Norton accomplishes something more than a revision of the traditional story of the coming of the American Revolution. She reminds us that even when it seemed inevitable that continuing protest would lead to violent confrontation with British troops, there were intelligent, articulate people in America who wanted desperately to head off the crisis. . . .
It was hard for people such as the Reverend Thomas Bradbury Chandler, an Episcopal minister from New Jersey, to break with the comforting security of a monarchical regime. He wrote an immensely popular pamphlet called “The American Querist”, which consisted of one hundred questions designed to challenge assumptions driving the resistance movement. . . .
[But] writers of Chandler’s persuasion . . . were defending a social system that no longer made sense to many Americans.
The committees that enforced nonimportation seemed to Loyalists to invite anarchy.
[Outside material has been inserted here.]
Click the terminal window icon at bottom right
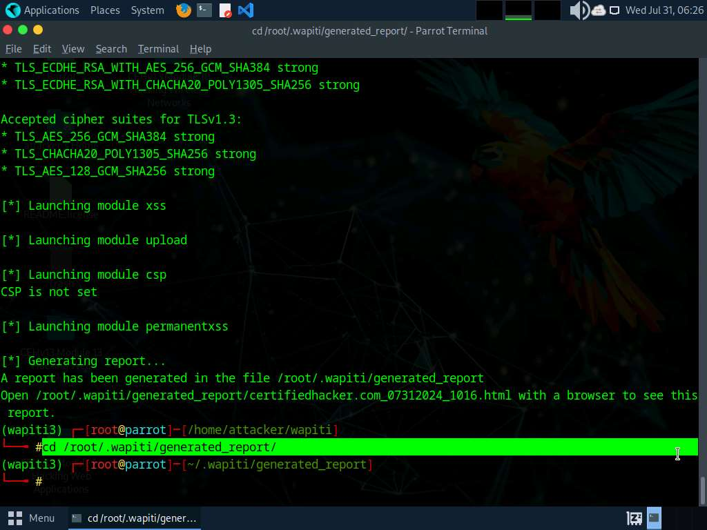 (654, 518)
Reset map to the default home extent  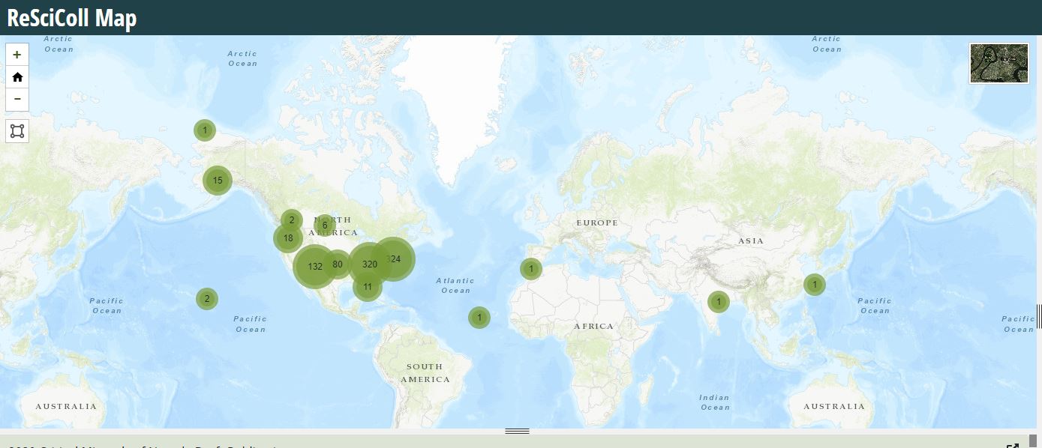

Mob rule, Chandler and his allies claimed, would destroy the ordered security of a monarchical world. The Reverend John Bullman, an Episcopal rector in Charleston, South Carolina, railed against the notion that ordinary men were capable of judging “the Fitness or Unfitness of all persons in power and Authority.” Bullman rejected the idea that a person “who cannot perhaps govern his own household, or pay the Debts of his own contracting,” should “dictate how the State should be governed.” Chandler shared this opinion. He asked, regarding “interested, designing men…or ignorant men, bred to the lowest occupations,” whether “any of them [were] qualified for the direction of political affairs, or ought to be trusted with it.” . . . . As the events of 1774 demonstrated, however, a great many Americans of the lowest occupations strongly disagreed.
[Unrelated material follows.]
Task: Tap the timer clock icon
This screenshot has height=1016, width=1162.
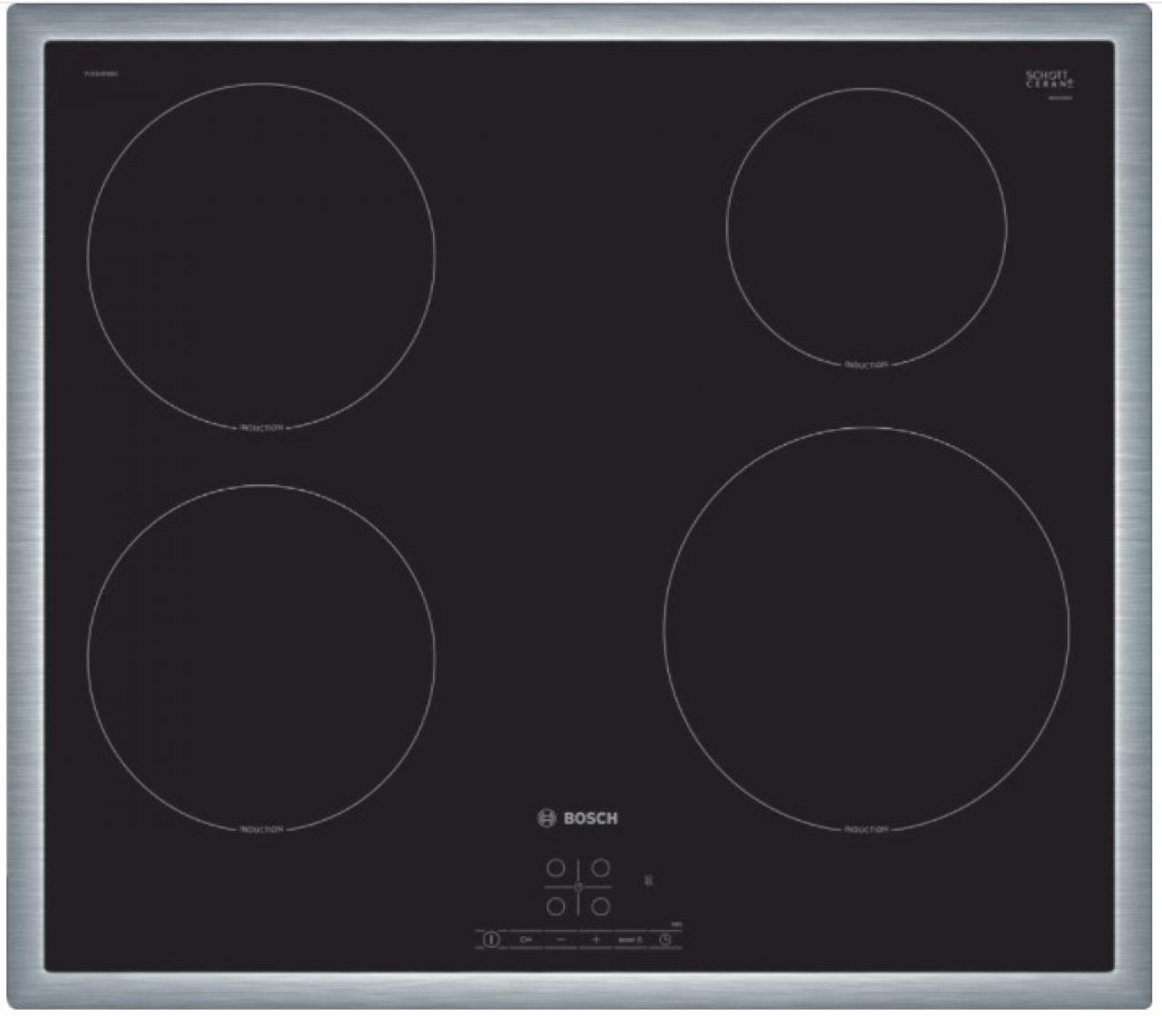Action: click(665, 940)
One can appreciate why loyalists equated revolutionary change with disorder. [But] mobilization for the fight for independence did not promote anarchy. Americans followed the Continental Association’s regulations, sacrificing the imported consumer items that brought them so much pleasure. The revolutionaries who came forward in 1774 would have found it hard to understand modern Americans who define liberty as the right to do whatever they please during a time of national crisis, even though they know that their self-indulgence threatens the welfare of the larger community.